Problem requirements:
What lines of the listing below contain the word "sidebar"? Copy each of them out.

Raw data:
--------------------------------

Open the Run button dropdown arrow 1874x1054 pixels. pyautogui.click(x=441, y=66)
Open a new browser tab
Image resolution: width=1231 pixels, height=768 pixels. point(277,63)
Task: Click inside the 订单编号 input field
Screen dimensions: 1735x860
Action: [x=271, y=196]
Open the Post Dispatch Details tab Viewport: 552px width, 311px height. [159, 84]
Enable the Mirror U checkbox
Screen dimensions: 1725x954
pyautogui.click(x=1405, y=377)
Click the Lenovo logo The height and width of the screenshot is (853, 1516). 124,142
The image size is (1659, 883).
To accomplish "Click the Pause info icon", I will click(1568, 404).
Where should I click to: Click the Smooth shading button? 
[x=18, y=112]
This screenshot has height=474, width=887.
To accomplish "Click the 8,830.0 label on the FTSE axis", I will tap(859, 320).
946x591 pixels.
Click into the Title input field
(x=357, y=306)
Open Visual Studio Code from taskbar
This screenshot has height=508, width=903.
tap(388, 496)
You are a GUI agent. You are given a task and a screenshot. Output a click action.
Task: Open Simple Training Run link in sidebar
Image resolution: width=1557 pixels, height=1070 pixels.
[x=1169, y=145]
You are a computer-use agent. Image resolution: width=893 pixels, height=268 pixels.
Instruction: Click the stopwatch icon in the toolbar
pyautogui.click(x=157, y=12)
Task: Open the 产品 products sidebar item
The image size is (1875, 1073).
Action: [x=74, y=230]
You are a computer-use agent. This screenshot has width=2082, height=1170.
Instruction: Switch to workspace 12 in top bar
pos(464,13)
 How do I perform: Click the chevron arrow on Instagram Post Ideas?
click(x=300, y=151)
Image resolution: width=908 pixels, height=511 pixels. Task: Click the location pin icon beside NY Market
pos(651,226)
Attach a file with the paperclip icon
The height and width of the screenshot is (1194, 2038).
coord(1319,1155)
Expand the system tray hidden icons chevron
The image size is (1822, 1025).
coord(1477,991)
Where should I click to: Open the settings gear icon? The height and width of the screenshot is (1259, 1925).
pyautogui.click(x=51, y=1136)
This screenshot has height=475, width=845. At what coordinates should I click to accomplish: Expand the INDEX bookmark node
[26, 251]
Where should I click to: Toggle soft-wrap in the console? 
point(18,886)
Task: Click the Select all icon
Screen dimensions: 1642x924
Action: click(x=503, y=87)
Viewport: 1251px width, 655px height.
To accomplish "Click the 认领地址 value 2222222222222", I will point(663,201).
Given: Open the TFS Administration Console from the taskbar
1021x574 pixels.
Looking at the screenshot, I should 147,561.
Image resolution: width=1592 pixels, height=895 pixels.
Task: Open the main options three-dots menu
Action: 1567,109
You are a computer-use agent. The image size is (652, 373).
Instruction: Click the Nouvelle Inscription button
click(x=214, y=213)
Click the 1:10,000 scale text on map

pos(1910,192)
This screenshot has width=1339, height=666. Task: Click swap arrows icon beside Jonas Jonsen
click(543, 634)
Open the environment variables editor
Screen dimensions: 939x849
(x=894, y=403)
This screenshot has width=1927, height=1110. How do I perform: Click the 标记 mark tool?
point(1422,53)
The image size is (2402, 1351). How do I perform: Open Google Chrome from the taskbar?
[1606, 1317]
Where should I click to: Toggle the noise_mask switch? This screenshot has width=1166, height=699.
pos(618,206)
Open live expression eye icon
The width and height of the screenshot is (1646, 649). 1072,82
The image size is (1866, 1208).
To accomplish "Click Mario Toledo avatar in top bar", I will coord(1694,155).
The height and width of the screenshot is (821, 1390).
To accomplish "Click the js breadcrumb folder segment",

--------------------------------

Answer to this exercise:
Task: Open Simple Training Run link in sidebar
Task: Open the 产品 products sidebar item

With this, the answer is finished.